Ben Davis, a leader of the Communist Party, was elected to the city council for the first time in 1943 and reelected two years later. A graduate of Harvard Law School, Davis had joined the Communist Party while defending a black Communist facing the death penalty under Georgia’s insurrection law. Describing how the case radicalized him, he later said, “I felt if there was anything I could do to fight against this thing, to strike a blow against this lynch system, I would do it.”

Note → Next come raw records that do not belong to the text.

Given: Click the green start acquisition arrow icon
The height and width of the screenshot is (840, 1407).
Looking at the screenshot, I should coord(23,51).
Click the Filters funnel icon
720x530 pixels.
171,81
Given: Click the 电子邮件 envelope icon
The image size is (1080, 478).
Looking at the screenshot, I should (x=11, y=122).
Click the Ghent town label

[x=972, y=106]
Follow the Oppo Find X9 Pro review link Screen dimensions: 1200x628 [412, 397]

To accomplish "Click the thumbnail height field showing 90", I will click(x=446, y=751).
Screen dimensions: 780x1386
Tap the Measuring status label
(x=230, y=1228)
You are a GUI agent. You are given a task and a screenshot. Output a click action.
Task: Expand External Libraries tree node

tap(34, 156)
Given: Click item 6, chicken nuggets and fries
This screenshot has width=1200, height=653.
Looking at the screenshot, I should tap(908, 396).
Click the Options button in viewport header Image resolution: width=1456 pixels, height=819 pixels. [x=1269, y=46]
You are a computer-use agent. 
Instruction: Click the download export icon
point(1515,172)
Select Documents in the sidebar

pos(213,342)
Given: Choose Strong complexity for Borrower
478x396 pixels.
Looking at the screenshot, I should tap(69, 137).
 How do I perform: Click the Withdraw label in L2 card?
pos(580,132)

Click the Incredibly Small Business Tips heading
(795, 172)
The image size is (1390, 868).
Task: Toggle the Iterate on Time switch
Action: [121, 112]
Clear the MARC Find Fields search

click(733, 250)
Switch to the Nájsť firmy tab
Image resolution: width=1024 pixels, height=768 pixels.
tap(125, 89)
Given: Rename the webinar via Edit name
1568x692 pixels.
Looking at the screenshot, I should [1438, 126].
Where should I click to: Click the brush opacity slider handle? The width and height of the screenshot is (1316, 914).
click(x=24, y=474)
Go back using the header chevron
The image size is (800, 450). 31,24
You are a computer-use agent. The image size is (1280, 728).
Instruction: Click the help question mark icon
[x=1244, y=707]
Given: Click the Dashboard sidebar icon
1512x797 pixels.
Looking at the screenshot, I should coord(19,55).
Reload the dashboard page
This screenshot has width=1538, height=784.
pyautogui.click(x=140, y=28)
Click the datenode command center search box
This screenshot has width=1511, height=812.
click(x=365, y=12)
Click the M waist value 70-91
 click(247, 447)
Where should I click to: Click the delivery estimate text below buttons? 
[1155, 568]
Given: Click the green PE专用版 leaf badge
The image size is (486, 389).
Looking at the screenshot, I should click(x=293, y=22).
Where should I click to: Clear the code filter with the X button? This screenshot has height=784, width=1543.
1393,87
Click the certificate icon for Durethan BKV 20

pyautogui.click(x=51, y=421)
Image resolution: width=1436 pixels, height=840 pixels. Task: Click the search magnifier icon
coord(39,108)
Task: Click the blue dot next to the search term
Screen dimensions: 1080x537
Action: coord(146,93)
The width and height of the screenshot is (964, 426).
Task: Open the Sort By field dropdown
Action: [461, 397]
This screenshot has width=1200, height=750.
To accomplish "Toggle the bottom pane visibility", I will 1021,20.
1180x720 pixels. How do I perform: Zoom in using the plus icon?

On the city council, Davis, only that body’s second black member after Adam Clayton Powell Jr, specialized in policies combatting racial injustice; he fought housing segregation, police brutality, poor fire protection in Harlem, and racial discrimination in Major League Baseball. Davis was one of eleven party leaders convicted in 1949 under the Smith Act of conspiring to advocate the overthrow of the US government. During his trial, the council met at night so that Davis could continue to attend. After his conviction, however, the city council expelled Davis by unanimous vote, in an eerie echo of the expulsion of the socialists from Albany in 1920. In any case, proportional representation was no more, the establishment had quickly selected and rallied around a more moderate black politician, and Davis lost his election that year. Davis served more than three years in federal prison, and when he died in 1964, he was under indictment again, this time under the McCarran Act.
These radicals of the past enjoyed more institutional power and reformist successes than many Americans realize. That’s why they — especially the Communists — faced persecution. The ruling class did everything it could, from prison, to repealing proportional representation, to red-baiting, to the smooth deployment of identity politics to drive them from office and defeat them. Today’s socialists could face a similar backlash from the ruling class. In fact, we already do. They haven’t yet refused to seat us, nor have they thrown us in prison. But the ruling class has already been using some of the other tactics they used against the Communists: backing a black moderate, as the establishment did to defeat Ben Davis, was exactly the ruling class’s tactic of choice in its recent campaign to defeat Michael Hollingsworth, a DSA-backed housing activist who ran for city council in Brooklyn.
There’s reason to think that red scares and red-baiting don’t work as well now as they did last century. And socialist ideas may be even more popular today than they were then; after all, we’ve been able to win office without good-government electoral reforms like proportional representation. But history shows that even when we engage in work that doesn’t sound particularly radical — what could sound less incendiary and more civic minded than city council, with its long meetings about garbage pickup or discretionary funding for basketball courts? — we must be ready to fight the ruling class.